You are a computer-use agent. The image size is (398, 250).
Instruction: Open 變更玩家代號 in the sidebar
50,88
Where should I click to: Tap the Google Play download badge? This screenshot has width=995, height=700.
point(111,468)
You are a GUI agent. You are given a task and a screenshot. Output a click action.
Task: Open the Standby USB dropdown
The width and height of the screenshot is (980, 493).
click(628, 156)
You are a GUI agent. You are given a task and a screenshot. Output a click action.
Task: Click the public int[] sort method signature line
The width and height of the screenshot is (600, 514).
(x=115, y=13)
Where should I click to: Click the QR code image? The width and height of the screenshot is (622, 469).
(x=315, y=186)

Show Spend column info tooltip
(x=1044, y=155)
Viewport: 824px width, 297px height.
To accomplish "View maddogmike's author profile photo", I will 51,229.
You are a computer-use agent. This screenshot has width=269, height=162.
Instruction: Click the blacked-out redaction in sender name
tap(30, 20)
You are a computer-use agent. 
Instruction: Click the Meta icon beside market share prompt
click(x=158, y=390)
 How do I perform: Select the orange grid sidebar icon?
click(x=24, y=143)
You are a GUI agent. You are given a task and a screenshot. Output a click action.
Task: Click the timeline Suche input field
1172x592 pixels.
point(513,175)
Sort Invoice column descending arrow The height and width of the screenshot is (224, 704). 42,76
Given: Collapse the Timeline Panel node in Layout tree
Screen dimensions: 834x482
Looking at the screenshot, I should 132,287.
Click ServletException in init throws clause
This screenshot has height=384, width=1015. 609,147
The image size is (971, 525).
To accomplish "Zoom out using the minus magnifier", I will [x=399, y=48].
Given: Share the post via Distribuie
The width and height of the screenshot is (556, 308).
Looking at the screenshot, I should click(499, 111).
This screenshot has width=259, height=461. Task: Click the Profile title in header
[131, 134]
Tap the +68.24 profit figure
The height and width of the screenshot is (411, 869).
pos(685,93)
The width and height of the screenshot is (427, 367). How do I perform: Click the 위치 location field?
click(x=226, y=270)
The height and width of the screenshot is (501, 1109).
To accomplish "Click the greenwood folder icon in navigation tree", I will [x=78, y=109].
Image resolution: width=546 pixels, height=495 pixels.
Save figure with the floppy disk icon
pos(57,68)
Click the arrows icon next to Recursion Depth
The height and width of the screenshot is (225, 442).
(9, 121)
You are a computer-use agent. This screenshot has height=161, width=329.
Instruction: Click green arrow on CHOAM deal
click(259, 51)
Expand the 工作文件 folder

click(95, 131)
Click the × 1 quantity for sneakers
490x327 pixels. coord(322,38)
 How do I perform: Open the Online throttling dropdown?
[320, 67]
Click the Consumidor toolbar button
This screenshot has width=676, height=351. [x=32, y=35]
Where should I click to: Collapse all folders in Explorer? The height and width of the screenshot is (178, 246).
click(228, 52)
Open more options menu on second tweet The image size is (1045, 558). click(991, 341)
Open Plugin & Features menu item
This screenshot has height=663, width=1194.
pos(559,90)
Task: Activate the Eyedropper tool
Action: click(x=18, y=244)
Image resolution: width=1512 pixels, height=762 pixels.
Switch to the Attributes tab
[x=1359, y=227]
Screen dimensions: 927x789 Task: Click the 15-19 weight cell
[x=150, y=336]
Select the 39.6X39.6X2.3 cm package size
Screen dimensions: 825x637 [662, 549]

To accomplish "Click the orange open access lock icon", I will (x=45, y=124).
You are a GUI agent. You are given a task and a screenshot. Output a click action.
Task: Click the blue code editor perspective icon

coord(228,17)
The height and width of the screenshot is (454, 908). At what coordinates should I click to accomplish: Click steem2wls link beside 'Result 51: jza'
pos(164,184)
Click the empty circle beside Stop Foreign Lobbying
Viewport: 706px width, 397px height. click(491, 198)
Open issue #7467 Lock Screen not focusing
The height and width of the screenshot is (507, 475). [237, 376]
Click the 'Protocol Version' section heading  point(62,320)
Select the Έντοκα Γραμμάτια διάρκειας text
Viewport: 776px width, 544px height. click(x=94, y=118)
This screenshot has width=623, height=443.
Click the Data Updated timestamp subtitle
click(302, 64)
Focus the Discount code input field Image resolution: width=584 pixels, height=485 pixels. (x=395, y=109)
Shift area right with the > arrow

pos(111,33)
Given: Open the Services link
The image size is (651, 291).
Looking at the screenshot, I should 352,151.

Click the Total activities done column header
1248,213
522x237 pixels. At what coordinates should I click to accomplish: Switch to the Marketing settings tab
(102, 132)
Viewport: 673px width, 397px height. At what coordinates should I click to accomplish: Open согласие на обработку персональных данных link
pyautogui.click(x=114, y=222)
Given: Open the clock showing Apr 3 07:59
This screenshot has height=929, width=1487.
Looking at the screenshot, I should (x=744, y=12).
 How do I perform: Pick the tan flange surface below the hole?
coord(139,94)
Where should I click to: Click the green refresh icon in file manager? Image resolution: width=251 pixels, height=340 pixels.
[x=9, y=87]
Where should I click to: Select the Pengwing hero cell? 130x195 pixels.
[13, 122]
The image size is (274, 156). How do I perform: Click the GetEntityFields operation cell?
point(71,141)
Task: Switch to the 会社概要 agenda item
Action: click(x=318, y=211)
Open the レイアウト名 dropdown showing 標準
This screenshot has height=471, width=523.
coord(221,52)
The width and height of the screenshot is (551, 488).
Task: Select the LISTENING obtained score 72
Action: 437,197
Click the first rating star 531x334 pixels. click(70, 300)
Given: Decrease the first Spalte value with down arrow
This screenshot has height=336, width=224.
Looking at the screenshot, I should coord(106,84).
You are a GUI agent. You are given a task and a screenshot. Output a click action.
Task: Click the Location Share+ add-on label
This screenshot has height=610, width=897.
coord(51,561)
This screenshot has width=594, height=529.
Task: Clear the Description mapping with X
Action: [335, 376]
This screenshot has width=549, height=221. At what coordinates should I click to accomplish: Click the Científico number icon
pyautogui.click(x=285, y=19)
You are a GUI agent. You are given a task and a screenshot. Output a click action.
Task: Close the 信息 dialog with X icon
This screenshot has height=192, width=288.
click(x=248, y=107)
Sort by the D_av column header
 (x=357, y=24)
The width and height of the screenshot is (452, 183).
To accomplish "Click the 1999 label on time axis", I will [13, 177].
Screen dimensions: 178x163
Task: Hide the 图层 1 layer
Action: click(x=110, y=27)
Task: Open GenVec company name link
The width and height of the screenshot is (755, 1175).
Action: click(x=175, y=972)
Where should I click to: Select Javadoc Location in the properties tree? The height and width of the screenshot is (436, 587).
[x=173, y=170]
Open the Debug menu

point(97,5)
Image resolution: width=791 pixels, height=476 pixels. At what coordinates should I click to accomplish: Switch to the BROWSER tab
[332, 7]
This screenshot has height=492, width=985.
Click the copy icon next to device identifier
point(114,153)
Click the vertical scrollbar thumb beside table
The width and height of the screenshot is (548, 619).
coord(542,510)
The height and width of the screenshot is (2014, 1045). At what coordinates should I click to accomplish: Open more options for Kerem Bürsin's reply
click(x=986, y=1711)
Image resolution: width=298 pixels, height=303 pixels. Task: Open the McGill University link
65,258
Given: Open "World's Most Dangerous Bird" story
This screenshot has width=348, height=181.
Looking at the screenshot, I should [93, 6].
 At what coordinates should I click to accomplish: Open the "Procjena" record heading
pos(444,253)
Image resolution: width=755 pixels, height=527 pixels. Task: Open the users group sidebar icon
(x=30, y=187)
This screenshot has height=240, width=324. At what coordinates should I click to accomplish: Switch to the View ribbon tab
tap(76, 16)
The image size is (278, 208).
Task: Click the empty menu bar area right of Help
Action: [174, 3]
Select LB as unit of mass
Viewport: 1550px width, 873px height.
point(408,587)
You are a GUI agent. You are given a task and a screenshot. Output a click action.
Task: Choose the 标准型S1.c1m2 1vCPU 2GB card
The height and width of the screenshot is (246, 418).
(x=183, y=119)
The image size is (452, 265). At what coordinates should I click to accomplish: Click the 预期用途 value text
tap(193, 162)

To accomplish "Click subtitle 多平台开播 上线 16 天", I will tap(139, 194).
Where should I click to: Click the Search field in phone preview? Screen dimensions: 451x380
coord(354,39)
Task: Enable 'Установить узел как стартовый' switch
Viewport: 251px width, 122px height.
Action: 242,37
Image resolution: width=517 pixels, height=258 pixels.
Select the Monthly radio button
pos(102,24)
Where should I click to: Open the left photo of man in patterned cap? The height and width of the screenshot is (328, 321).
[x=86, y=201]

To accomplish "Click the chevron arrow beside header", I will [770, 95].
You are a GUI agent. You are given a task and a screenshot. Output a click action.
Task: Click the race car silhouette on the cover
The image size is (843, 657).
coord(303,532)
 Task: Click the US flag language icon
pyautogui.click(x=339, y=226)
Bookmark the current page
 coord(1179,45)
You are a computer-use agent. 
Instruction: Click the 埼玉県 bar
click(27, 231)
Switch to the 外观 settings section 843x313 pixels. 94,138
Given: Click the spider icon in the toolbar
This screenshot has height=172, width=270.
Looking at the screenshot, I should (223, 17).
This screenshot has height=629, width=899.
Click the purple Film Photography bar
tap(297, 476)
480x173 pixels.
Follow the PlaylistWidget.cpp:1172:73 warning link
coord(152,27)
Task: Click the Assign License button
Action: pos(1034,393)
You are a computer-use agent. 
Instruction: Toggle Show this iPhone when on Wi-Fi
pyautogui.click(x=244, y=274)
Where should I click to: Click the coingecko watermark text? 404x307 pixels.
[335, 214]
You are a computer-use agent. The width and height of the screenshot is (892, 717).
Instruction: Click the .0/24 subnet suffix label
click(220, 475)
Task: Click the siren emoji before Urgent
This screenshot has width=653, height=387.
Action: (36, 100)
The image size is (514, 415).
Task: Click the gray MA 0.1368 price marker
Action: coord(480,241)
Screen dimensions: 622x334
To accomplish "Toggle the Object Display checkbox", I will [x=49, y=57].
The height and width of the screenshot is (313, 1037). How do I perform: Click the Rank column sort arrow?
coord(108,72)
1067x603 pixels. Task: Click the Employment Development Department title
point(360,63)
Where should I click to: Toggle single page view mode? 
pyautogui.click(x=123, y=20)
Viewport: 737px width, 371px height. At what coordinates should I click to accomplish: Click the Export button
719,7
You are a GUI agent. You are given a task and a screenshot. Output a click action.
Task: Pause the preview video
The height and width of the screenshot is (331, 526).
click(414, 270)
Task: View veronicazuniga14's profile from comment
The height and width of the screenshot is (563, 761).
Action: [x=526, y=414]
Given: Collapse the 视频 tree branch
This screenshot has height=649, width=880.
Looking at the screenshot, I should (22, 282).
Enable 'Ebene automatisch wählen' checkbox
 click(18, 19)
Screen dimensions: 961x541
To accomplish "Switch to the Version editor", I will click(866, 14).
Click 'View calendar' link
== == ==
In the listing above, find the line containing "Given: Open the clock showing Apr 3 07:59" and the line containing "Open the レイアウト名 dropdown showing 標準", then retype both and every line between them exactly, with nothing else.

__Worked solution__:
Given: Open the clock showing Apr 3 07:59
This screenshot has height=929, width=1487.
Looking at the screenshot, I should (x=744, y=12).
 How do I perform: Pick the tan flange surface below the hole?
coord(139,94)
Where should I click to: Click the green refresh icon in file manager? Image resolution: width=251 pixels, height=340 pixels.
[x=9, y=87]
Where should I click to: Select the Pengwing hero cell? 130x195 pixels.
[13, 122]
The image size is (274, 156). How do I perform: Click the GetEntityFields operation cell?
point(71,141)
Task: Switch to the 会社概要 agenda item
Action: click(x=318, y=211)
Open the レイアウト名 dropdown showing 標準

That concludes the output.